The move could see it close up to 50 of its 143 stores and negotiate down the rents on others in a bid to slash its costs.
It comes less than a week after the firm parachuted in former Tesco director David Wood in place of fired Mark Newton-Jones in a bid to turn around its fortunes.
The 57-year old retailer is just one of many High Street names, such as Carpetright and Next, which are struggling in the fight against cheaper online retailers.
In just five years more than £600m has been wiped off the value of Mothercare and, yesterday, its shares fell a further 13 per cent or 2.54p to 17.06p.

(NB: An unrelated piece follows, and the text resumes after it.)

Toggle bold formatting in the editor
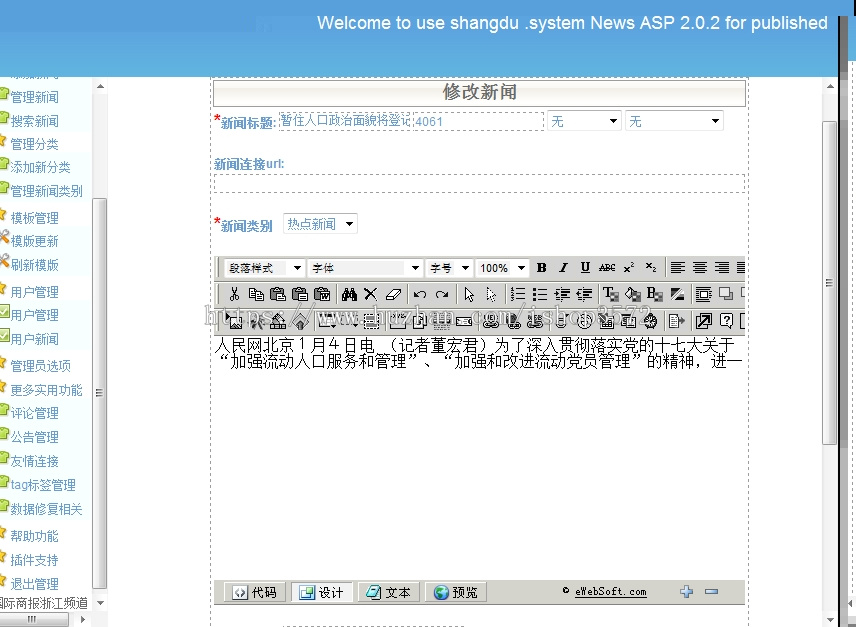(x=542, y=268)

It is now valued at just £29m.
The FTSE 100 was back in the black after Friday’s fall, rising 0.15 per cent or 11.11 points to 7194.75. The FTSE 250, however, ended the day down 0.23 per cent or 45.82 points at 19484.35.

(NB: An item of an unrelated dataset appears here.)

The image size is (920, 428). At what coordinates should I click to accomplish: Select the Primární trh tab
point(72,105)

Capita’s shares narrowly avoiding sinking to a 20-year low following a brief end-of-day rally.
The FTSE 250 outsourcer has suffered from a souring of investor sentiment in the wake of Carillion’s collapse. Its shares slid 4.3 per cent or 5.9p to 132.1p.
Sticking with the FTSE 250, gold miner Centamin’s shares dived on the back of disappointing production figures. It produced 124,296 ounces of the yellow metal in the three months ending March 31, down 19 per cent compared with the previous quarter but up 14 per cent year-on-year. Shares in Centamin dipped 4.8 per cent or 7.35p to 145.05p.
Among the small-caps, shares in Hollywood Bowl, the UK’s largest ten-pin bowling chain, ticked up on the back of a solid trading update. The firm, which has 59 ten pin bowling alleys across the UK, reported a 9.3 per cent revenue increase in the six months ending March 31.
Analysts at Peel Hunt said the firm was on track to meet its full-year forecasts at the very least as it increased its target price from 215p to 230p.
Shares rose 2.5 per cent or 5p to 209p.
On AIM, oil and gas company Pantheon Resources saw its value nearly halve after it suffered operational issues and a dip in production at its Texas onshore wells.
Shares plunged 47.2 per cent or 23.25p to 26p.
One of Fever-Tree’s non-executive directors backed the tonic maker’s shares to continue their impressive rise by snapping up more than £268,000-worth. Kevin Havelock bought 10,000 shares at £26.83 each. Shares ended the day down 0.7 per cent or 20p at 2685p. Shares in Keywords Studios, which supplies technical services to the video games sector, were boosted by its £4.5m deal to buy Cord Worldwide and Laced Music, and a set of impressive results. Cord provides music branding for firms, while Laced is a record label supplying soundtracks for video games.
Separately, Keywords, which counts games giants Microsoft, Sony and Electronic Arts among its clients, reported a 57 per centc increase in revenue and a 55pc increase in pre-tax profits in the year to December 31. Shares hopped 2.4 per cent or 38p to 1620p.
Security software firm Defenx went cap in hand to investors to raise much-needed funds. The firm plans to raise £1.2m to meet its debt obligations, to rebuild its team after a number of departures and to boost its working capital.
It was forced to issue a profit warning last October after it failed to convert a number of high-value enquiries into firm orders. The news reassured investors and its shares leapt 63.6 per cent or 7p to 18p.